Use the Aho-Corasick algorithm to extract matches

Source code

Description

[Experimental] This method supports matching on string literals only, and does not support regular expression matching.

Usage

<Expr>$str$extract_many(
  patterns,
  ...,
  ascii_case_insensitive = FALSE,
  overlapping = FALSE
)

Arguments

patterns String patterns to search. Accepts expression input. Strings are parsed as column names, and other non-expression inputs are parsed as literals. To use the same character vector for all rows, use list(c(…)) instead of c(…) (see Examples).
These dots are for future extensions and must be empty.
ascii_case_insensitive Enable ASCII-aware case insensitive matching.

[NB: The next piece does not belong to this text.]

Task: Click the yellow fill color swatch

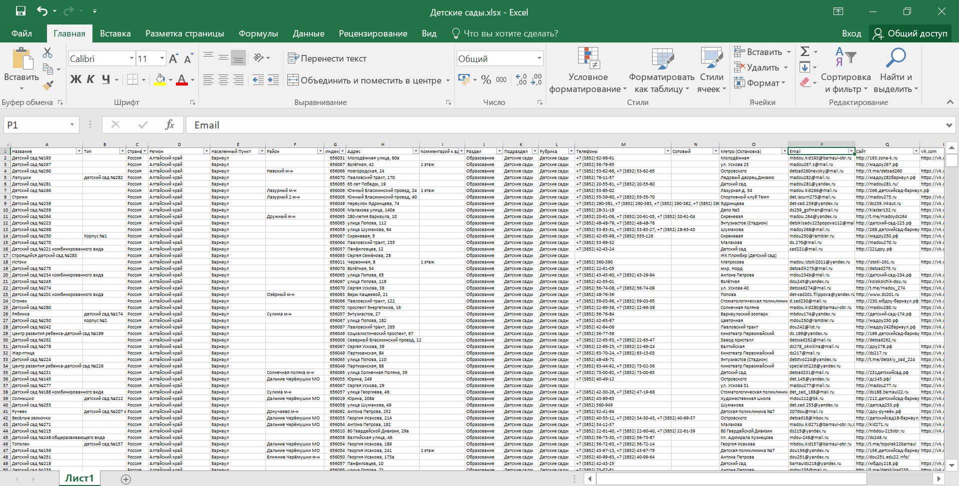Action: tap(160, 80)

When this option is enabled, searching will be performed without respect to case for ASCII letters (a-z and A-Z) only.
overlapping Whether matches can overlap.

Value

A polars expression

Examples

library("polars")

df <- pl$DataFrame(values = "discontent")
patterns <- list(c("winter", "disco", "onte", "discontent"))

df$with_columns(
  matches = pl$col("values")$str$extract_many(patterns),
  matches_overlap = pl$col("values")$str$extract_many(patterns, overlapping = TRUE)
)
#> shape: (1, 3)
#> ┌────────────┬───────────┬─────────────────────────────────┐
#> │ values     ┆ matches   ┆ matches_overlap                 │
#> │ ---        ┆ ---       ┆ ---                             │
#> │ str        ┆ list[str] ┆ list[str]                       │
#> ╞════════════╪═══════════╪═════════════════════════════════╡
#> │ discontent ┆ ["disco"] ┆ ["disco", "onte", "discontent"… │
#> └────────────┴───────────┴─────────────────────────────────┘
df <- pl$DataFrame(
  values = c("discontent", "rhapsody"),
  patterns = list(c("winter", "disco", "onte", "discontent"), c("rhap", "ody", "coalesce"))
)

df$select(pl$col("values")$str$extract_many("patterns"))
#> shape: (2, 1)
#> ┌─────────────────┐
#> │ values          │
#> │ ---             │
#> │ list[str]       │
#> ╞═════════════════╡
#> │ ["disco"]       │
#> │ ["rhap", "ody"] │
#> └─────────────────┘